New language model for radiology reports

Scientists from the University of Georgia and Massachusetts General Hospital (MGH) have developed a specialized language model, RadiologyLlama-70Bto analyze and generate radiological reports. The model, built on Llam 3-70B, is trained in the field of extensive sets of medical data and provides impressive performance in the processing of radiological results.

Context and meaning

Radiological tests are the cornerstone of the diagnosis of the disease, but the growing volume of imaging data causes a significant burden on radiologists.
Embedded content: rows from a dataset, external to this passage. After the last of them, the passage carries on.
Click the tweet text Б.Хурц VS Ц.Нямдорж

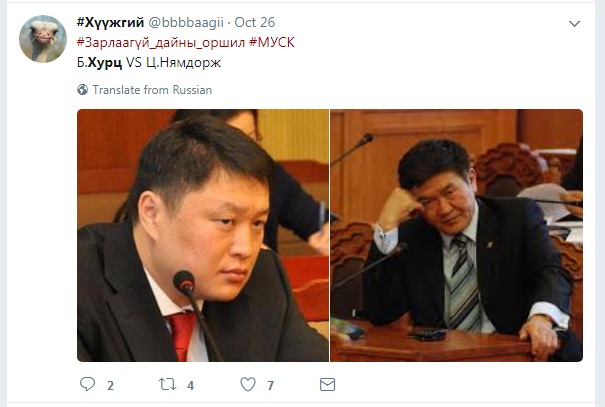click(x=149, y=62)
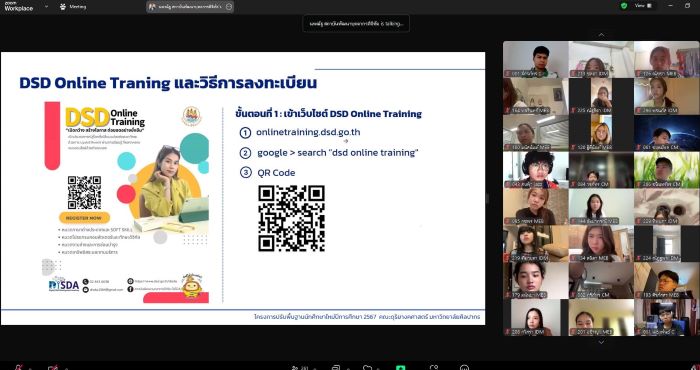Toggle the microphone mute icon in toolbar

(19, 367)
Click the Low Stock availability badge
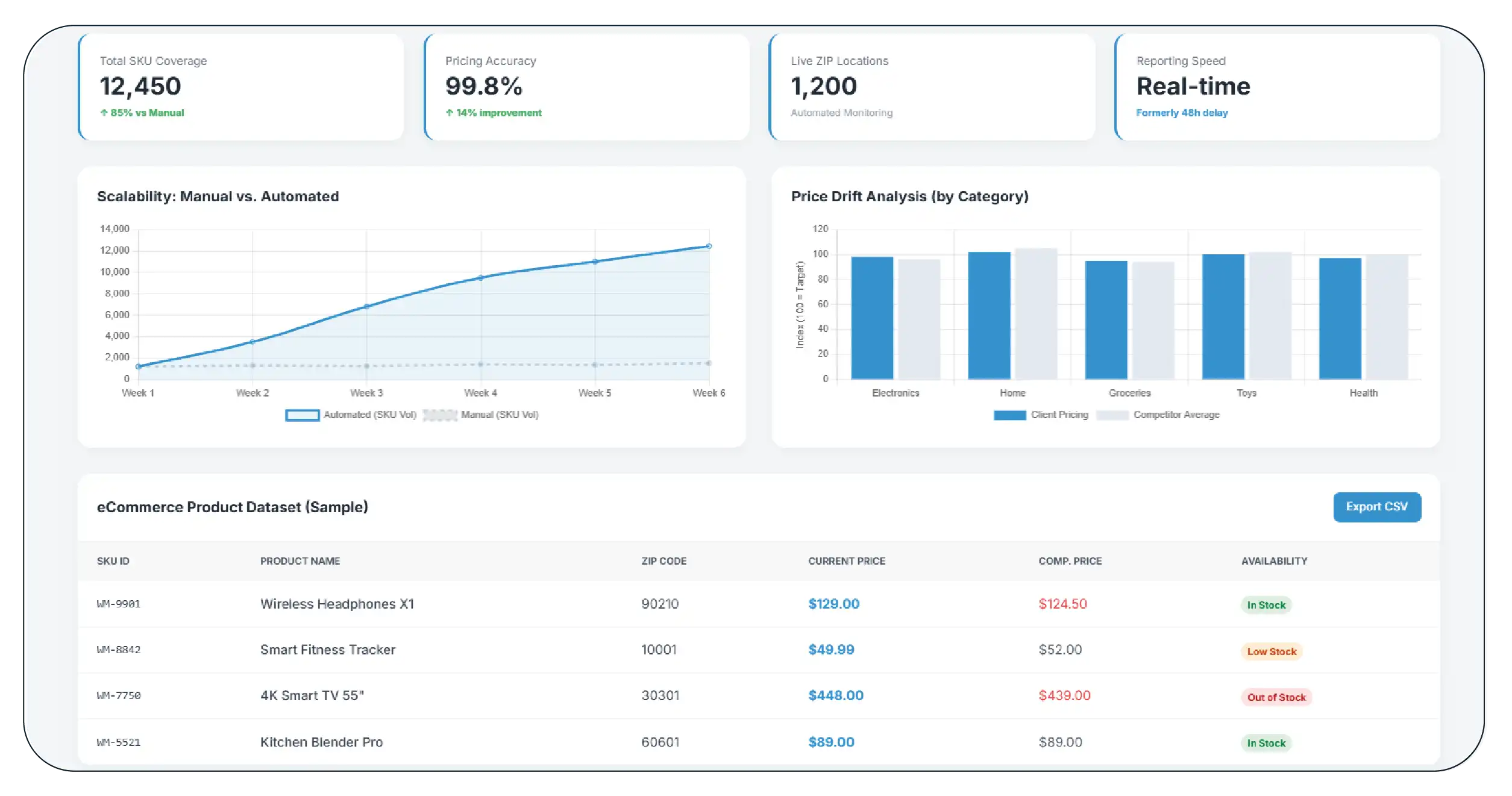1512x796 pixels. click(1271, 651)
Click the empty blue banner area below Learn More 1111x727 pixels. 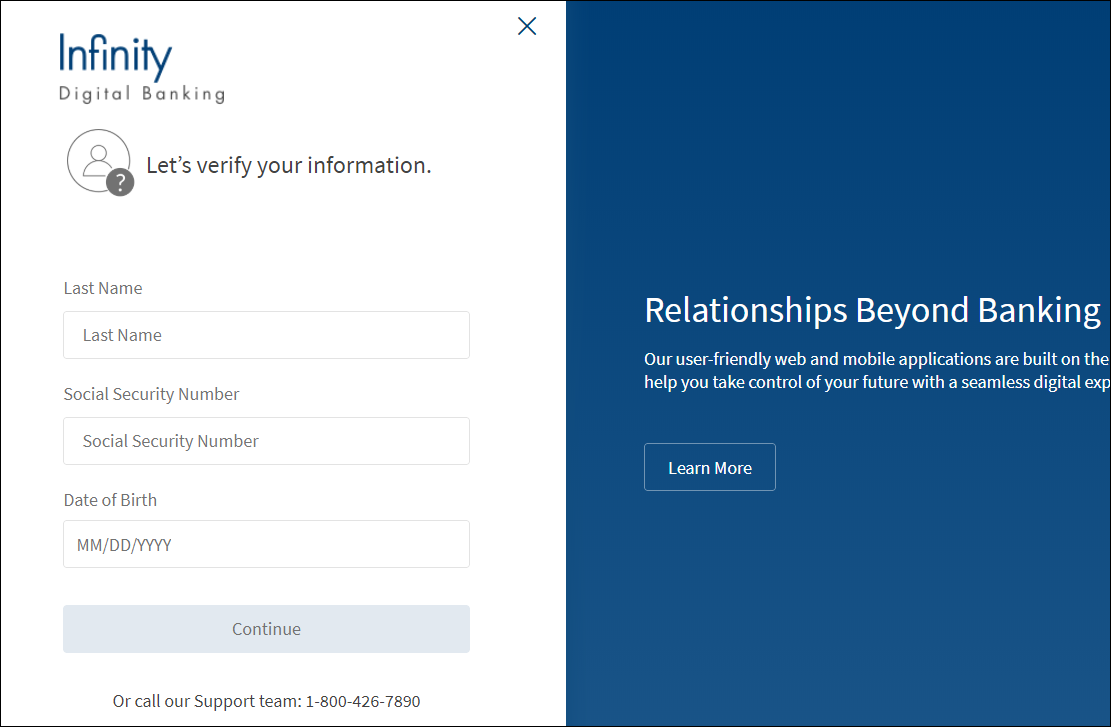(840, 600)
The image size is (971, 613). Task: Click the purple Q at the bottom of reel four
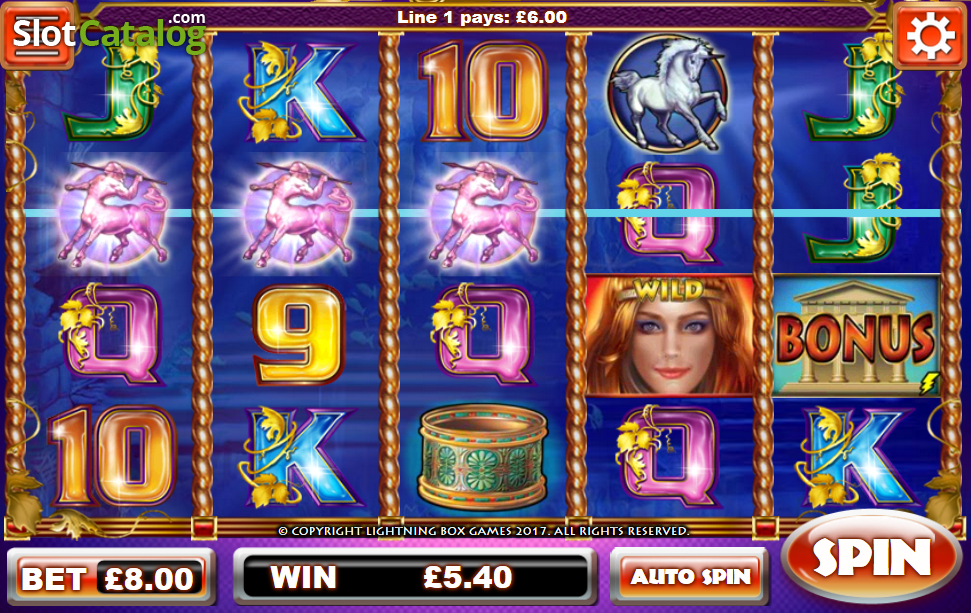tap(668, 457)
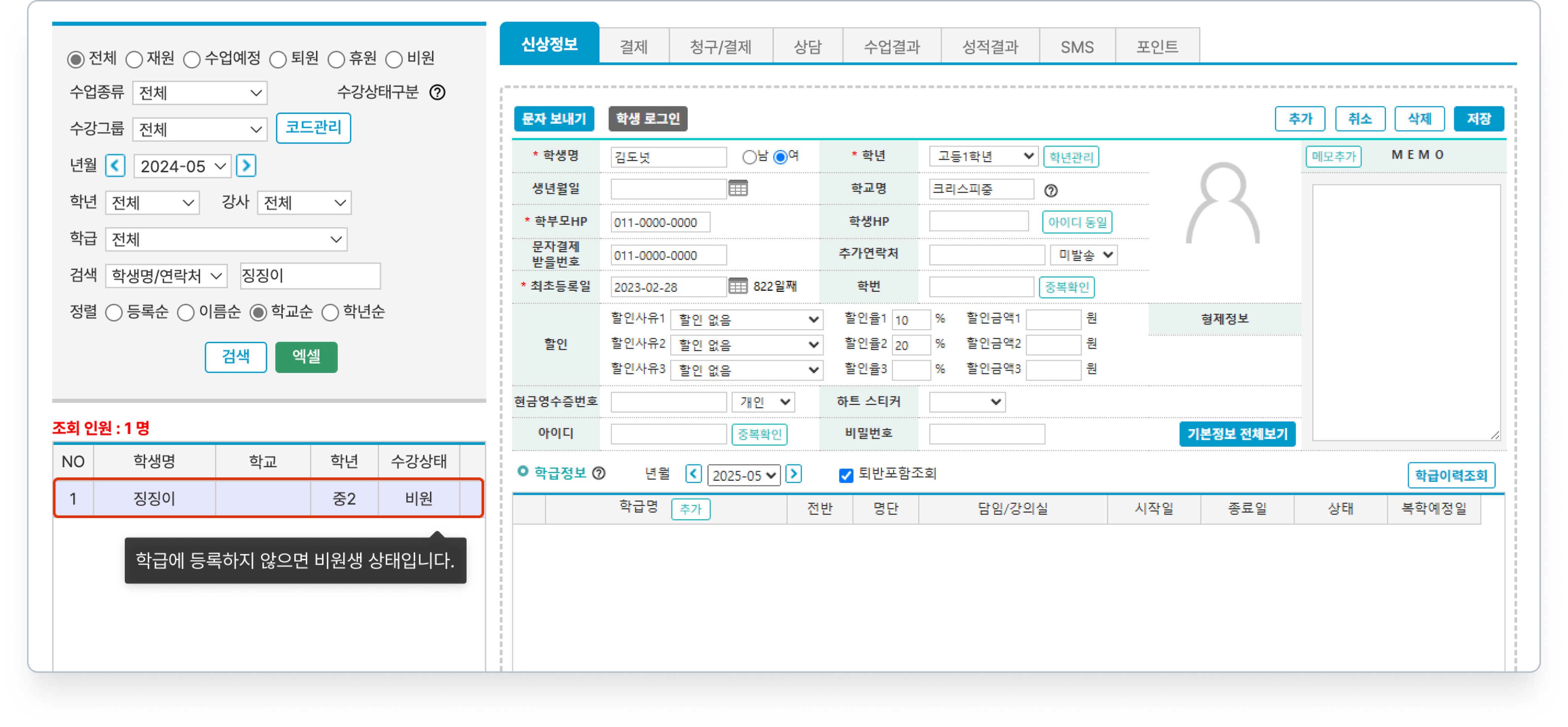Switch to the 상담 tab

point(807,47)
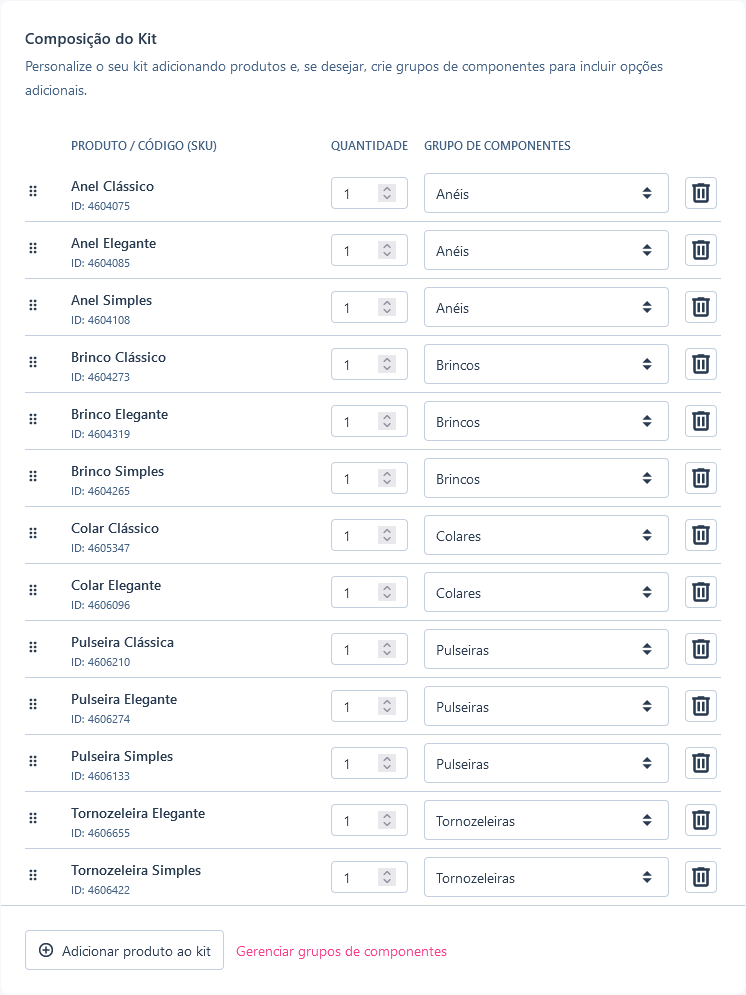Click drag handle of Anel Elegante row
Image resolution: width=746 pixels, height=995 pixels.
[x=33, y=248]
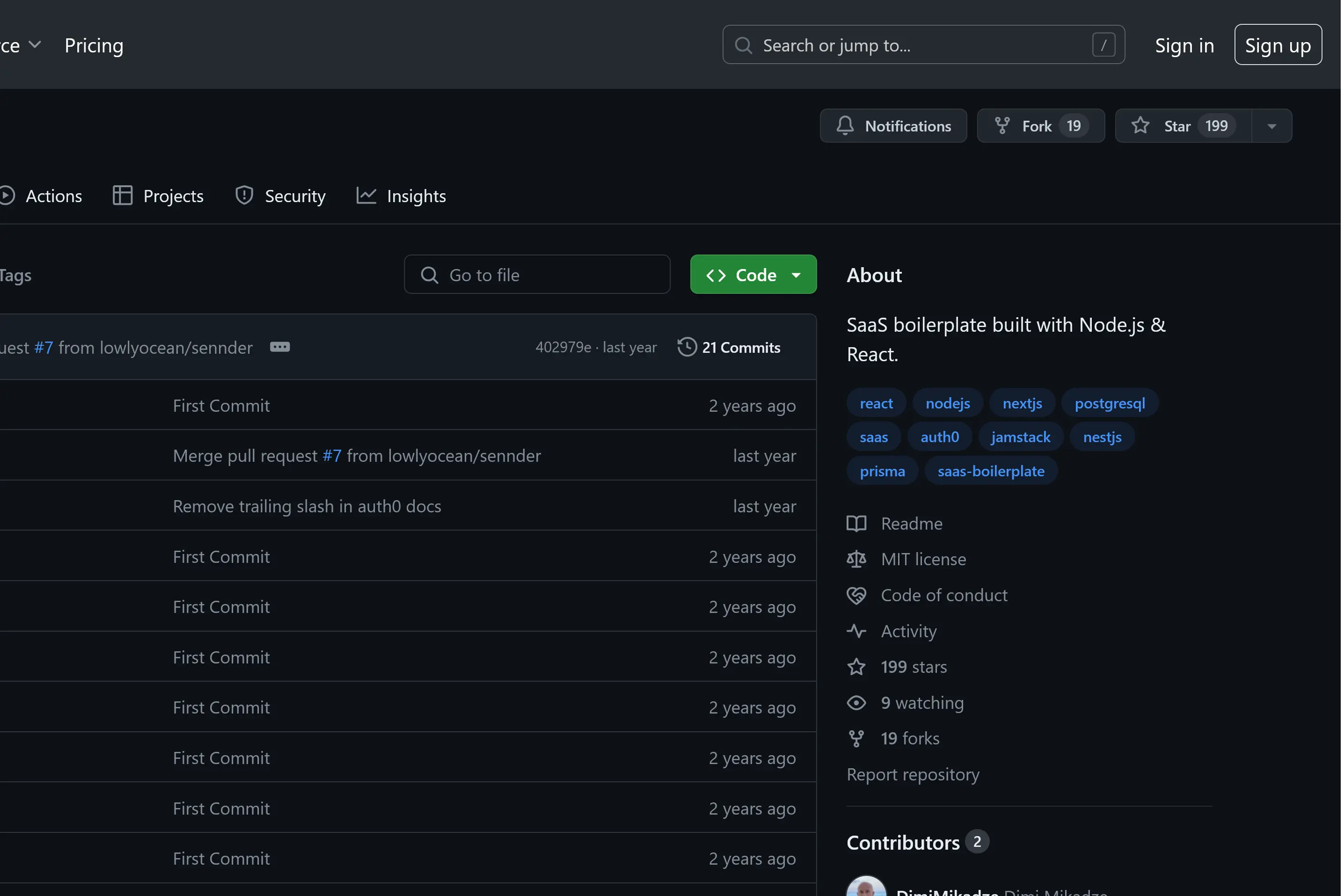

AI can alleviate this load, improving both performance and diagnostic accuracy. Radiologyllam-70B means a key step towards AI integration with clinical work flows, enabling improved analysis and interpretation of radiological reports.

Training and preparation

The model was trained in a database containing over 6.5 million medical reports of patients with MGH, covering the years 2008–2018. According to scientists, these comprehensive reports include various imaging methods and anatomical areas, including CT, MRI scans, X -rays and fluoroscopic imaging.

The data set includes:

  • Detailed radiologist observations (results)
  • Final impressions
  • Research codes indicating imaging techniques such as CT, MRI and X -rays

After thorough initial processing and de-identification, the final set of training consisted of 4 354 321 reports, with additional 2114 test reports. Strict cleaning methods were used, such as removing incorrect records to reduce the likelihood of “hallucinations” (incorrect outputs).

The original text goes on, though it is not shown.